— YOUR ASSIGNMENT —
Excluding images, repeat the data exactly as given.

[Start of Attachment]

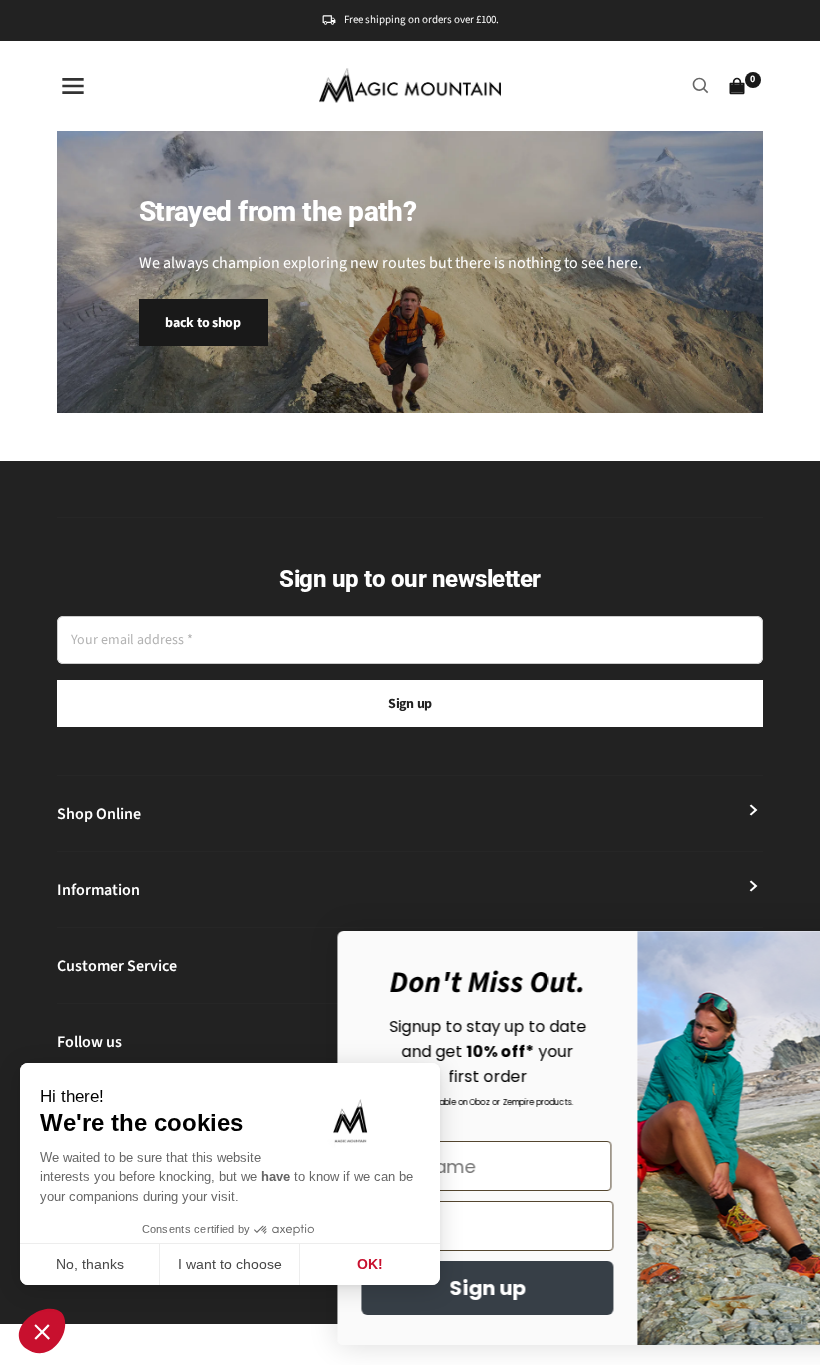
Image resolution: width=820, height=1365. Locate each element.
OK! (370, 1264)
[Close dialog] (774, 956)
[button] (42, 1331)
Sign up (410, 704)
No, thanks (90, 1264)
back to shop (203, 323)
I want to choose (230, 1264)
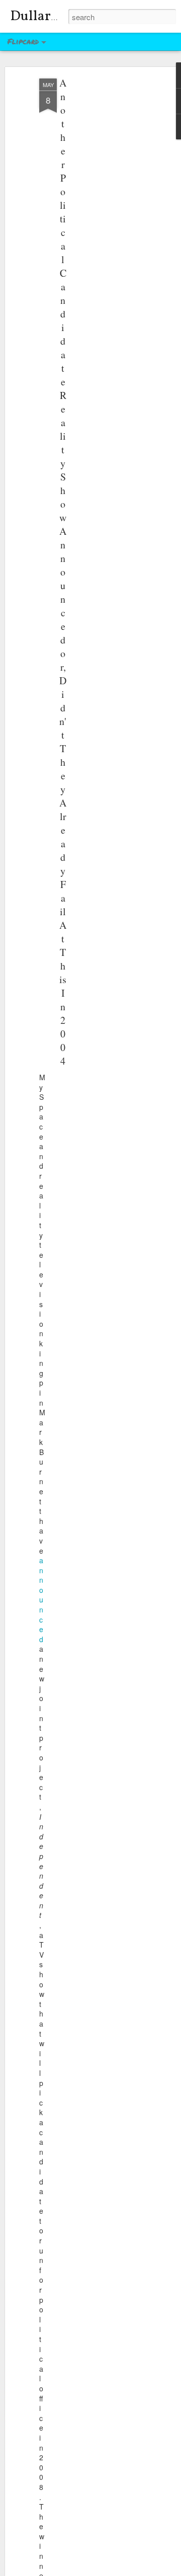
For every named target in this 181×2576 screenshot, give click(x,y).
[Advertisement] (94, 237)
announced (41, 1599)
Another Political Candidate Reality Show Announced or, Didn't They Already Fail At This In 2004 (62, 572)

[End of Attachment]

— SOLUTION BELOW —
Image resolution: width=820, height=1365. Locate each element.
OK! (370, 1264)
[Close dialog] (774, 956)
[button] (42, 1331)
Sign up (410, 704)
No, thanks (90, 1264)
back to shop (203, 323)
I want to choose (230, 1264)
For every named target in this 181×2576 screenshot, give click(x,y).
[Advertisement] (94, 237)
announced (41, 1599)
Another Political Candidate Reality Show Announced or, Didn't They Already Fail At This In 2004 (62, 572)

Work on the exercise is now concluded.